La revanche des périphéries. Même « La Civiltà Cattolica » s’acharne sur le cardinal Sarah

Après la réprimande publique que le pape François a infligée au cardinal Robert Sarah, Préfet de la Congrégation pour le culte divin, les véritables intentions du pape en matière de traductions liturgiques en langues modernes des textes liturgiques du rite latin ne font plus aucun doute.  Cette tâche sera entièrement déléguée aux Eglises nationales et l’approbation du Vatican sera réduite à une simple formalité.

Cependant, « La Civiltà Cattolica », érigée depuis longtemps en porte-voix de Sainte-Marthe,  a décidé d’en remettre un couche non sans y ajouter un sarcasme à l’intention des soi-disant rétrogrades.

Dans son dernier numéro, la revue historique des jésuites dirigée par le Père Antonio Spadaro a consacré sa une à la « restitution » aux conférences épiscopales nationales de toutes les compétences en matière de traduction des livres liturgiques.

■ LIGNES DE DONNÉES:
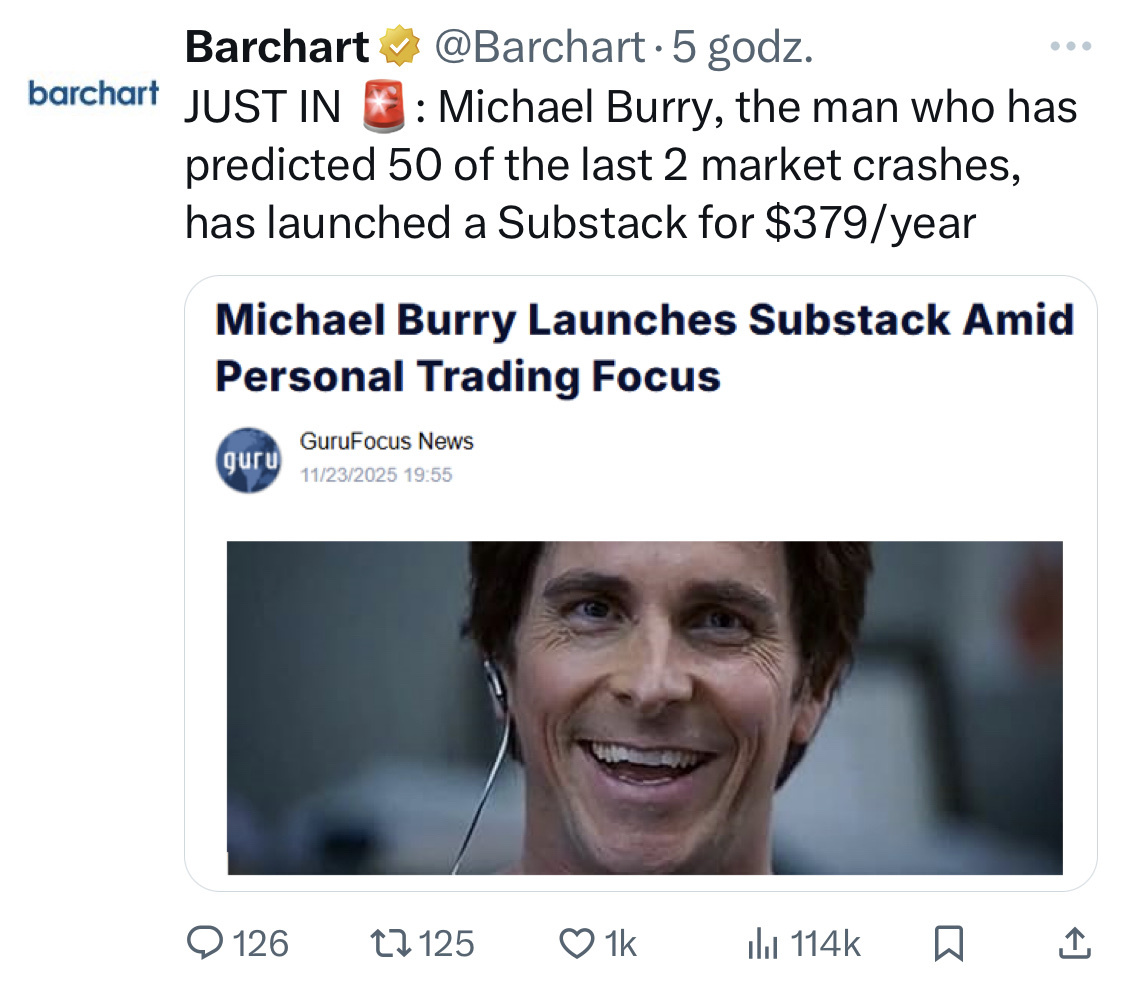Click the 126 replies count
This screenshot has height=987, width=1125.
point(260,942)
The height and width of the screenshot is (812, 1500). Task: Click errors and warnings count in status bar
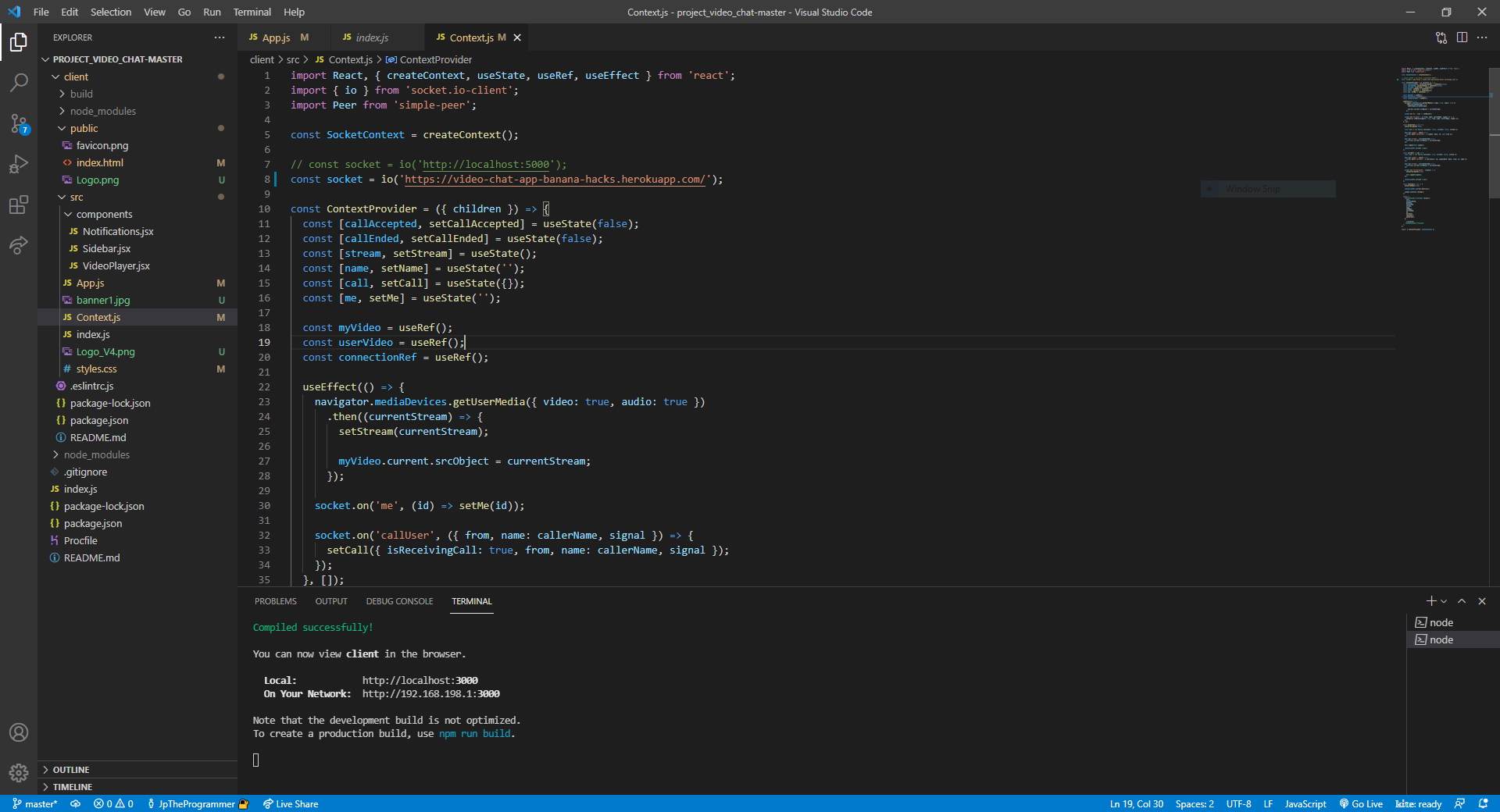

■ CONSIGNE DE TRAVAIL:
Poursuivez l'article sur le cardinal Sarah et les traductions liturgiques en reprenant juste après sa dernière phrase.

■ RÉSULTAT DE L'EXERCICE:
La thèse de l’article de « La Civiltà Cattolica », c’est que cette faculté avait en fait déjà été dévolue aux Eglises nationales en 1969 dans une instruction – en réalité la lettre d’un cardinal – intitulée « Comme le prévoit » mais qui a très vite été enterrée pour des « raisons idéologiques » par les adversaires de la réforme liturgique.  Jusqu’à ce que le Pape François arrive pour lui rendre vie et marquer ainsi la revanche des « périphéries » sur le centralisme du Vatican.

Un centralisme dont le dernier épigone pointé du doigt est le cardinal Sarah, avec François qui « s’est vu contraint d’intervenir » pour en neutraliser les prétentions.

Naturellement, on peut attribuer cette thèse de « La Civiltà Cattolica » au Pape François en personne, vu les liens très étroits entre l’une et l’autre.  Cela correspond parfaitement à son projet global de passer d’une Eglise monolithique à une Eglise fédérale dans laquelle chaque Eglise nationale serait dotée d’une ample autonomie « y compris une certaine autorité doctrinale authentique » (Evangelii Gaudium 32).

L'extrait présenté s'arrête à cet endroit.